The People. 1972. Starring William Shatner.



I have something brewing about who and what 'The People' really are that may evolve into a blog post, but until then, refresh yourselves with Mr. Knowles' Astrognostic: Trapped Here on this Alien World and The Martian Chronicles, which really just gives it all away.


5 comments:

Alan Abbadessa-Green said...

"All I can say is that it was mind blowing. I dunno, I’m still processing, but it felt like family."

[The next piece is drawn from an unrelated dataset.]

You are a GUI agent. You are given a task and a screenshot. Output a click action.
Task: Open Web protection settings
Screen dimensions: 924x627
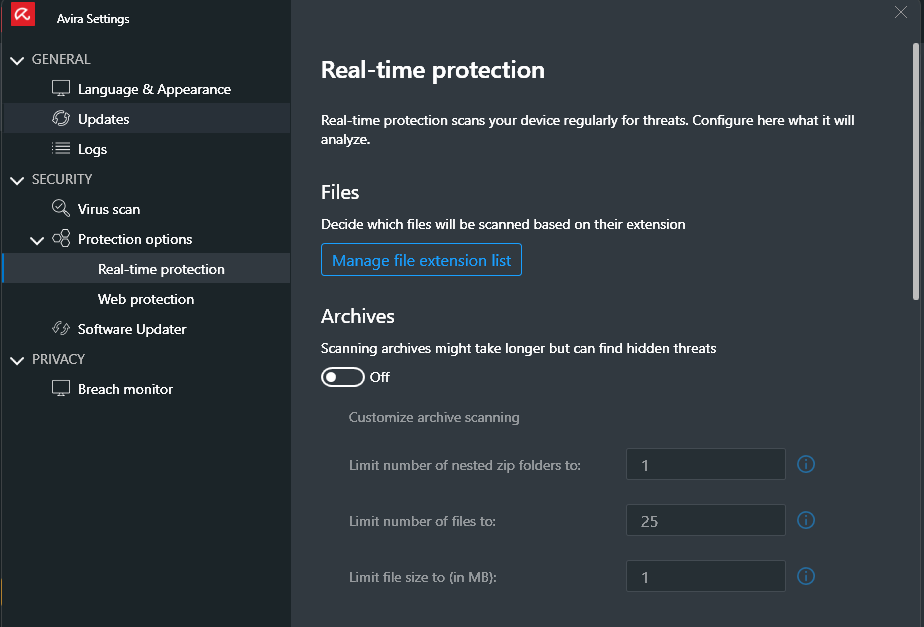tap(146, 299)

"Family" was the word I kept coming back to as well. Over the few days I heard that word used by many other attendees. It was very special and I am so glad that I got to meet all of you off line. I am honored to be counted among this fine family of ours.

Anonymous said...

Way cool! Congrats to you, and I'll have to check out the book.

Steve Hutchison said...

"The People" was a made-for-television movie based on a set of short science fiction stories that Zenna Henderson (a schoolteacher, science fiction writer, and a Mormon, like her contemporary science fiction writer, Ted Sturgeon) wrote in the 1960s and 1970s, about alien humans with divinely-granted psionic powers, who were refugees on Earth when their own planet was destroyed; their ship came apart in a Columbia-like disaster over the American southwest, scattering the survivors in life-pods across the area. Henderson was inspired by descriptions from that time of a meteorite that was seen to shoot across southwest skies, breaking up and shooting off distinctive smaller balls of flame in all directions.

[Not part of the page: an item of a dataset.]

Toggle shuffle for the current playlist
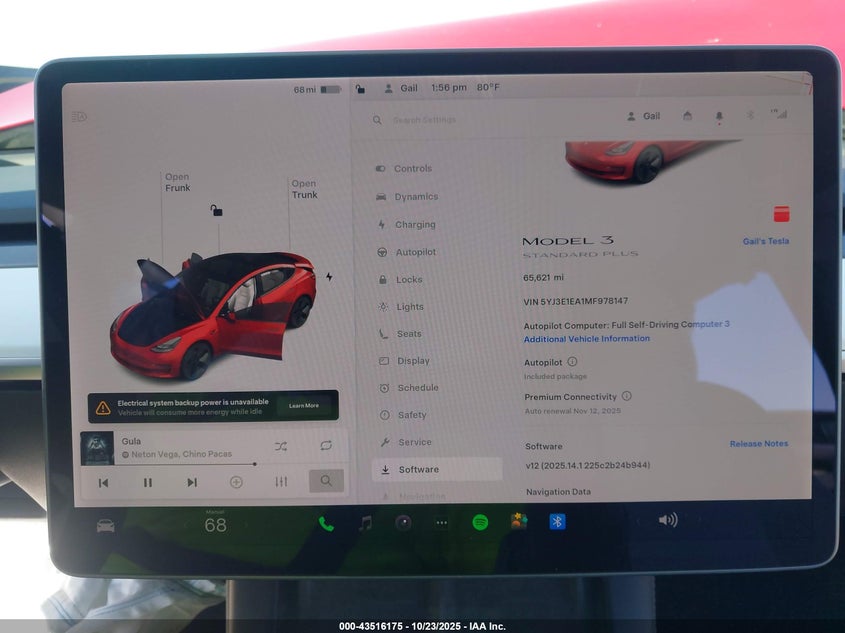The image size is (845, 633). [x=280, y=446]
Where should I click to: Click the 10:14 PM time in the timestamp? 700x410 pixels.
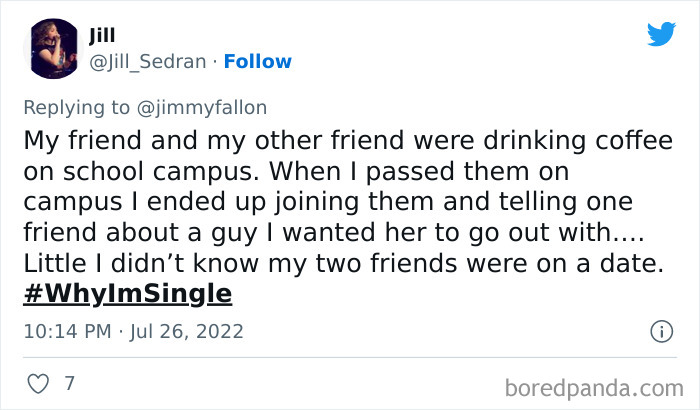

Some of the tropes that you find in the works of Orson Scott Card and Stephanie Meyer are reflected in gentler, much less toxic form in Henderson's work; she was a truly gentle soul and I credit the positive influence of her stories for keeping me from committing suicide as a teenager.
Specifically, the framing sequence in one of her books collecting her shorter stories, where a character who is suicidal is stopped by one of the People, who blandly describes the misery of dying, broken and in pain, at the bottom of a too-short jump into a canyon, with possibly an impalement or two from the scrub trees below, and then a sharp rebuke when the person tries to run into traffic: "Don't you DARE draft someone else into being your executioner."

That made enough of an impression on me that I realized that I could not hurt the handful of people I knew DID care for me deeply, by such a selfish action.

Michael said...

Hi Steve, thanks for the comment. A curious sync with the recent meteor and asteroid signs in the sky.

Michael said...

Oh yea, I had a dream a few nights ago about meeting a guy named Stephen at a club or bar or something.